__EXERCISE AIM__: Reproduce the whole of the data exactly.

__DATA__:
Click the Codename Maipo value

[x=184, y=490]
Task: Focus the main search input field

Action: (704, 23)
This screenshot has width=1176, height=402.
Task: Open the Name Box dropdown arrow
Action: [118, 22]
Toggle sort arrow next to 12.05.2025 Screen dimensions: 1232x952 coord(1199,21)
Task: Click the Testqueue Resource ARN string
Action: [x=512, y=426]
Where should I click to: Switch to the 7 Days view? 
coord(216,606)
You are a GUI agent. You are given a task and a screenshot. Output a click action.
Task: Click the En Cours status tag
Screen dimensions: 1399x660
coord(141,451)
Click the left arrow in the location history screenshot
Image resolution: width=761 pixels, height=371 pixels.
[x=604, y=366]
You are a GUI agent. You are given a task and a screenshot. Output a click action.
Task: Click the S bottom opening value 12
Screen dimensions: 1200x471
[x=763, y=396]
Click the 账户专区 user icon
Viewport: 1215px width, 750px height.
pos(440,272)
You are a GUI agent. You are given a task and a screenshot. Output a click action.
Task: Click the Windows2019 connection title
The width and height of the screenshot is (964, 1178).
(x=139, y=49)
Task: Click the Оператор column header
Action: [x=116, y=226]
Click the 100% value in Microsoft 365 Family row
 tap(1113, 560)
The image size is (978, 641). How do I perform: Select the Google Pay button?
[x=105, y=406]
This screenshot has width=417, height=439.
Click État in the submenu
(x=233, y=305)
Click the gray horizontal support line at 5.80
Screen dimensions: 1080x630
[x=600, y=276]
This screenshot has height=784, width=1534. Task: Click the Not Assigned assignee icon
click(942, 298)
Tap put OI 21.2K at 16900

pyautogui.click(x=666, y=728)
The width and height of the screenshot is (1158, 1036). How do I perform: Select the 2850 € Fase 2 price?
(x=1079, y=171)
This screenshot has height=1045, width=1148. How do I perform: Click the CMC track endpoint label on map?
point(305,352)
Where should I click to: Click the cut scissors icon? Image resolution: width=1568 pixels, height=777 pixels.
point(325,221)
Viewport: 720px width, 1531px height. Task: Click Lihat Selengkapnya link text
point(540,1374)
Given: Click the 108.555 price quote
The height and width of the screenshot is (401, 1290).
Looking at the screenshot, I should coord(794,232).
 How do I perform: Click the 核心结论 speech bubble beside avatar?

__RESPONSE TO THIS EXERCISE__:
Click the Codename Maipo value

[x=184, y=490]
Task: Focus the main search input field

Action: (704, 23)
This screenshot has width=1176, height=402.
Task: Open the Name Box dropdown arrow
Action: [118, 22]
Toggle sort arrow next to 12.05.2025 Screen dimensions: 1232x952 coord(1199,21)
Task: Click the Testqueue Resource ARN string
Action: [x=512, y=426]
Where should I click to: Switch to the 7 Days view? 
coord(216,606)
You are a GUI agent. You are given a task and a screenshot. Output a click action.
Task: Click the En Cours status tag
Screen dimensions: 1399x660
coord(141,451)
Click the left arrow in the location history screenshot
Image resolution: width=761 pixels, height=371 pixels.
[x=604, y=366]
You are a GUI agent. You are given a task and a screenshot. Output a click action.
Task: Click the S bottom opening value 12
Screen dimensions: 1200x471
[x=763, y=396]
Click the 账户专区 user icon
Viewport: 1215px width, 750px height.
pos(440,272)
You are a GUI agent. You are given a task and a screenshot. Output a click action.
Task: Click the Windows2019 connection title
The width and height of the screenshot is (964, 1178).
(x=139, y=49)
Task: Click the Оператор column header
Action: [x=116, y=226]
Click the 100% value in Microsoft 365 Family row
 tap(1113, 560)
The image size is (978, 641). How do I perform: Select the Google Pay button?
[x=105, y=406]
This screenshot has width=417, height=439.
Click État in the submenu
(x=233, y=305)
Click the gray horizontal support line at 5.80
Screen dimensions: 1080x630
[x=600, y=276]
This screenshot has height=784, width=1534. Task: Click the Not Assigned assignee icon
click(942, 298)
Tap put OI 21.2K at 16900

pyautogui.click(x=666, y=728)
The width and height of the screenshot is (1158, 1036). How do I perform: Select the 2850 € Fase 2 price?
(x=1079, y=171)
This screenshot has height=1045, width=1148. How do I perform: Click the CMC track endpoint label on map?
point(305,352)
Where should I click to: Click the cut scissors icon? Image resolution: width=1568 pixels, height=777 pixels.
point(325,221)
Viewport: 720px width, 1531px height. Task: Click Lihat Selengkapnya link text
point(540,1374)
Given: Click the 108.555 price quote
The height and width of the screenshot is (401, 1290).
Looking at the screenshot, I should coord(794,232).
 How do I perform: Click the 核心结论 speech bubble beside avatar?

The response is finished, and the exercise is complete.